● TEXTO PARA LEITURA
+++++
Segundo dados da Pesquisa Nacional por Amostra de Domicílios Contínua (PNAD Contínua), divulgada em agosto de 2022 pelo Instituto Brasileiro de Geografia e Estatísticas (IBGE), a hora de trabalho de uma pessoa negra valeu 40,2% menos que a de um branco, no País, entre abril e junho do último ano.
Recentemente, negociando uma campanha de beleza para um talento racializado, um grande player do segmento chegou a uma contraproposta seis vezes menor ao que foi acordado para outros nomes na mesma ação – as demais mulheres, todas brancas. Justificam com números de rede social, presença midiática, popularidade. Mas há outros fatores nessa subvalorização de determinados corpos na publicidade, especialmente no Brasil – tal prática se agrava quando adicionamos marcadores LGBTQIA+ à racialidade.
A mesma empresa, há dois anos, orçou a modelo e estilista Lea T para um projeto. Com mais de dez anos de carreira, importantes campanhas de moda e beleza – várias globais -, contrato com uma maison francesa e musa de um dos estilistas mais celebrados da última década, o italiano Riccardo Tisci, Lea soava mais do que credenciada para estrelar o comercial.
Não chegamos a um consenso com a companhia por conta de valores, alegaram falta de verba. Semanas antes, o mesmo player acabara de lançar um anúncio com a modelo brasileira tida como a número 1 do mundo; uma mulher branca e cisgênera e que provavelmente havia recebido um valor 10 a 15 vezes maior do que o montante pretendido – e não aprovado – para Lea T, uma mulher negra e transgênera*.
Na era da commoditização da diversidade, a praxe do mercado segue sendo “preencher a cota”, sem considerar as subjetividades e o legado profissional desses talentos, racializados e/ou pertencentes a grupos LGBTQIA+. A discussão deve avançar. Se antes buscávamos inclusão e representatividade, a prática atual precisa considerar a equidade de remuneração para esses corpos, olhando de perto para a individualidade de suas carreiras e trajetória pessoal – a exemplo do que já fazem com pessoas brancas. “Bitch, better have my money”, cantaria Rihanna.
+++++
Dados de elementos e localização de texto

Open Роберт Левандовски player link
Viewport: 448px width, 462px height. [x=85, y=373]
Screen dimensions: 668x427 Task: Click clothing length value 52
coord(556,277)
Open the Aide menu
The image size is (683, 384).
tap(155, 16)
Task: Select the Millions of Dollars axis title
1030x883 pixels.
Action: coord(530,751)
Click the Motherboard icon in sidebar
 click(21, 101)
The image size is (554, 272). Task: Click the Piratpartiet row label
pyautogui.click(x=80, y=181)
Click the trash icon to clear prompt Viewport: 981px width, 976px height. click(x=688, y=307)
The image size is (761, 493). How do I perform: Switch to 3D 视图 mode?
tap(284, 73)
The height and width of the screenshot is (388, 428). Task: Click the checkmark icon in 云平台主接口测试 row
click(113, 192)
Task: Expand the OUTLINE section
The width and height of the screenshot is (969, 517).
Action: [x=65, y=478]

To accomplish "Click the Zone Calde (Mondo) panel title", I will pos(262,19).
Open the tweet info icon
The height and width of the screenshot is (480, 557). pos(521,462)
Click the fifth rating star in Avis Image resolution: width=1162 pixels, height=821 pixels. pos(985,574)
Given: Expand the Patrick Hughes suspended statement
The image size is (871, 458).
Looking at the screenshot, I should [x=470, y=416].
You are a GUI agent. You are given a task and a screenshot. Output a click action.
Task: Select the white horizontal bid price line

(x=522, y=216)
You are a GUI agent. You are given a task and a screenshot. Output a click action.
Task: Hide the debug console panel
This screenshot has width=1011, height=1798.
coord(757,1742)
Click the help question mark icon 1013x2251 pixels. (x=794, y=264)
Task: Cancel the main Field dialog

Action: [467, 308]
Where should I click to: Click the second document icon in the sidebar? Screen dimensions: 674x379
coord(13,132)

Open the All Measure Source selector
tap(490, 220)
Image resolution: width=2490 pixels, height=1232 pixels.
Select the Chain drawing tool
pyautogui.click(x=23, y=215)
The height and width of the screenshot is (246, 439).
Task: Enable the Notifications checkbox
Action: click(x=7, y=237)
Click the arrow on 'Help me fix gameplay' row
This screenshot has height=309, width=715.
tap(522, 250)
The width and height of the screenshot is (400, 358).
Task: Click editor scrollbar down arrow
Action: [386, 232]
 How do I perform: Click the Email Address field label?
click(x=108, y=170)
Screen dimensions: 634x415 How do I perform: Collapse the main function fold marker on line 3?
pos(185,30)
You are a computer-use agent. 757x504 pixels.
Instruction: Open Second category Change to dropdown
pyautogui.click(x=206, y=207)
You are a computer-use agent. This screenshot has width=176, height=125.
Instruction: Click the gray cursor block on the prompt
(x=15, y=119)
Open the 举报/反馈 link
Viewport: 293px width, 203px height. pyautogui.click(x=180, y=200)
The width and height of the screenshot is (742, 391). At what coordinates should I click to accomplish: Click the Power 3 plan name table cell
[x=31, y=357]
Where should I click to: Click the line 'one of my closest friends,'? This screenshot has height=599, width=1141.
+++++
● TAREFAS
1/ Responda às perguntas abaixo sobre o texto a respeito da desigualdade de remuneração na publicidade.
(a) Segundo a PNAD Contínua citada, quanto a menos valeu a hora de trabalho de uma pessoa negra em relação à de um branco entre abril e junho?
(b) De qual estilista italiano Lea T é apontada como musa?
(c) Quantas vezes menor foi a contraproposta feita ao talento racializado na campanha de beleza recente?
2/ Dê sequência ao texto sobre a desigualdade de remuneração na publicidade a partir de onde ele termina.

● RESPOSTAS POR TAREFA
1/
(a) 40,2% a menos.
(b) Riccardo Tisci.
(c) Seis vezes menor.

2/
No primeiro trimestre de 2023, fechamos o primeiro contrato de sete dígitos para um talento da one2one. A campanha, para uma empresa americana, será veiculada globalmente. Talentos pertencentes a esses grupos são, muitas vezes, mais valorizados no exterior do que no Brasil; e tendem a ter seu legado artístico mais reconhecido fora – e, consequentemente, mais bem remunerado – do que aqui. Ingrid Silva, por exemplo, só pôde chegar ao posto de Primeira Bailarina de uma grande companhia de ballet clássico nos Estados Unidos.
Como bem apontou Manoel Soares, “a próxima fronteira da questão racial nesse país é a publicidade (…) o arauto de formação estética desse país”. Escutemos Manoel! A publicidade também é veículo, transmite mensagens e constrói narrativas. Que nosso mercado assuma um lugar de escuta ativa neste processo e que possamos ser agentes desta transformação.
(*) Nota: gramaticalmente, o correto seria mulher transgênero, no masculino. Porém, a exemplo da pedagoga Maria Clara Araújo dos Passos, autora de “Pedagogias das Travestilidades”, optei pelo uso no feminino por motivos políticos.